En nu is Simone zwanger en herken ik mijn eigen dochter soms niet meer terug. De vroeger altijd vrolijke Jacky, die nu niet eens haar beste vriendin kan feliciteren met een zwangerschap. Ik heb geprobeerd op Jacky in te praten, dat het niet goed voor haar is dat ze zich afzondert en dat ze het niet kan maken mensen iets te misgunnen omdat het háár niet gegund is. Maar het is aan dovemansoren gericht. Jacky is onverbiddelijk: niemand begrijpt wat zij doormaakt. Het ligt niet aan haar, maar aan degenen die wél kinderen kunnen krijgen. Zij vindt het volledig normaal om de babyshower van haar beste vriendin te missen.
Ze heeft ook al aan Simone kenbaar gemaakt niet op kraambezoek te willen komen wanneer de baby er is, waarna Simone het contact heeft verbroken. Begrijpelijk, vind ik. Maar Jacky niet. Woest is zij, omdat ze zich zo onbegrepen voelt. Ze vindt het te confronterend om andermans kinderen te zien. Het doet me zoveel pijn dat mijn dochter zich zo gedraagt, maar minstens zoveel pijn dat ze er na al die jaren nog zoveel verdriet van heeft.

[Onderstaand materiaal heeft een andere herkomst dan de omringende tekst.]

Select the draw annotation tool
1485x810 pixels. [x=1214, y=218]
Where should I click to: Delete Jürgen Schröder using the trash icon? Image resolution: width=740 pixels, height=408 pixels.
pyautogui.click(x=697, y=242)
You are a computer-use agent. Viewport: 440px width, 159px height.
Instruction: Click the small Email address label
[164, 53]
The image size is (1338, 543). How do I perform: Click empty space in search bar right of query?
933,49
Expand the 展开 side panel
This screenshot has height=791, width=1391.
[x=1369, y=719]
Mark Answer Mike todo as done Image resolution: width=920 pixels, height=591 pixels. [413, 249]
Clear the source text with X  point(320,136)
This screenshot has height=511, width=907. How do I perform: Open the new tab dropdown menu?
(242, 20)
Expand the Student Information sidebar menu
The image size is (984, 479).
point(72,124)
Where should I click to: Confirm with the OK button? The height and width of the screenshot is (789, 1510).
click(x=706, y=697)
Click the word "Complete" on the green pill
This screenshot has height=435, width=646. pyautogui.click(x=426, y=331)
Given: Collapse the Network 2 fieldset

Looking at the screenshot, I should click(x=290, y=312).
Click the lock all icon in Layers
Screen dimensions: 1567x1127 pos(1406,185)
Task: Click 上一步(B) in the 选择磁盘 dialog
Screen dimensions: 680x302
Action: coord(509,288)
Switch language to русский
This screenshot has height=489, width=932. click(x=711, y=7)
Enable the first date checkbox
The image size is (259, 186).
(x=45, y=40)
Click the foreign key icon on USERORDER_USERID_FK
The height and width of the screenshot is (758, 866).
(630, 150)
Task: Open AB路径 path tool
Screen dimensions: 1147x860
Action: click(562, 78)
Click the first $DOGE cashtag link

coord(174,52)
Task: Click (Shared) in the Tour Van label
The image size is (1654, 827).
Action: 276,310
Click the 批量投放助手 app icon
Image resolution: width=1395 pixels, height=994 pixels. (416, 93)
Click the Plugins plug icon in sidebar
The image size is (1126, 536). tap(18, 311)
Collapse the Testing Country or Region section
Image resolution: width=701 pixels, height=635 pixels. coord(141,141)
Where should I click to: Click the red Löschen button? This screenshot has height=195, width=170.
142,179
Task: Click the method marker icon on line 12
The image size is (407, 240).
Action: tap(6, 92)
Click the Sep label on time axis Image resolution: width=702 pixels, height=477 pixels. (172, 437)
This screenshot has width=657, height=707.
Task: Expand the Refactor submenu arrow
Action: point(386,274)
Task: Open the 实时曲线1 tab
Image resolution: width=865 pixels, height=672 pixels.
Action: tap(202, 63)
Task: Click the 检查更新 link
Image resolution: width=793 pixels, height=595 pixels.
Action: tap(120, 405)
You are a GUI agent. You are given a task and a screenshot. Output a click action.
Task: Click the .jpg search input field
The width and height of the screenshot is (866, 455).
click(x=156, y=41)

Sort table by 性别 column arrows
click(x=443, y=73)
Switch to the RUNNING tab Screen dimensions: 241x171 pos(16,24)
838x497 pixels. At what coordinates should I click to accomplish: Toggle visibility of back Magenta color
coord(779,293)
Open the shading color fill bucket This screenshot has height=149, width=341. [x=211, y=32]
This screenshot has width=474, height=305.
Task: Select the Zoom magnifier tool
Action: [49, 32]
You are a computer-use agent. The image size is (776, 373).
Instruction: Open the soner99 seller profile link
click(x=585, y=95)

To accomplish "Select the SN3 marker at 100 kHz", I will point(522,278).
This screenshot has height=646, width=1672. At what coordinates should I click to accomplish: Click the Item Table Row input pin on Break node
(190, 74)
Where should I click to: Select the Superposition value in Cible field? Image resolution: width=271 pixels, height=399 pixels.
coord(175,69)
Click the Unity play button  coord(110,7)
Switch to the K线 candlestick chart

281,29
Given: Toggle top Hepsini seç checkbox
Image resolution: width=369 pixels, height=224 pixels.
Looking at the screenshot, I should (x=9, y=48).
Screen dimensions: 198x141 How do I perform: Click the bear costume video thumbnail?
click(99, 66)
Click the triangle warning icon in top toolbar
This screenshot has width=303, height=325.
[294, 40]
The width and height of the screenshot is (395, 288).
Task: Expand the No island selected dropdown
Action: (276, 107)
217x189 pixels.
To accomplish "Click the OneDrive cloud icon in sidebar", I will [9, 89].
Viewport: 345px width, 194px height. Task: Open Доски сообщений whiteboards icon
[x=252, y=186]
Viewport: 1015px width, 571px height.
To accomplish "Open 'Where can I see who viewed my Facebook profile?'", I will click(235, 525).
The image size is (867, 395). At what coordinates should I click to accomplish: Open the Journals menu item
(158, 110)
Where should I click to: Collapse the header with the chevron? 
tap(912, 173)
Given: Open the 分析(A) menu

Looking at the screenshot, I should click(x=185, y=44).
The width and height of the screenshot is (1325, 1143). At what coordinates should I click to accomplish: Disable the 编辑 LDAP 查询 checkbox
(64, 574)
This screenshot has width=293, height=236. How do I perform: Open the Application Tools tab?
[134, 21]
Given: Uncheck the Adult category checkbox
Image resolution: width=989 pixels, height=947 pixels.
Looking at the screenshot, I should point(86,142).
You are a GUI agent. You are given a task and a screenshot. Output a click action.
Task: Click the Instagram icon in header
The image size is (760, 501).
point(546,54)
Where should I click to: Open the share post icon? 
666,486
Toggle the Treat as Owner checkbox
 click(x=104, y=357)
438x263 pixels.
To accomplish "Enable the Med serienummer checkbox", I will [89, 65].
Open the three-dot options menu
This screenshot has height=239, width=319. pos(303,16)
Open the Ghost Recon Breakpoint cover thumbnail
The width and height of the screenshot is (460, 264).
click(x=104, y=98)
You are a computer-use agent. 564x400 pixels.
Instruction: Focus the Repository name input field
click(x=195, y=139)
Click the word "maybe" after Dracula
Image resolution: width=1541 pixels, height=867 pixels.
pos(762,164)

Inmiddels is ze al twee jaar in therapie, maar zie ik nog niet veel verbetering. En haar gedrag heeft haar naast vriendschappen ook haar laatste relatie gekost. Haar ex vond haar te verbitterd en kattig geworden. Ik probeer tot Jacky door te dringen, maar het lijkt alsof niks aankomt. En het erge is, ik snap de mensen die haar laten vallen. Ze lijkt een schim te zijn geworden van het leuke meisje dat ze ooit was. Inmiddels ben ik ten einde raad, ik wil zo graag mijn vrolijke, gelukkige dochter terug.’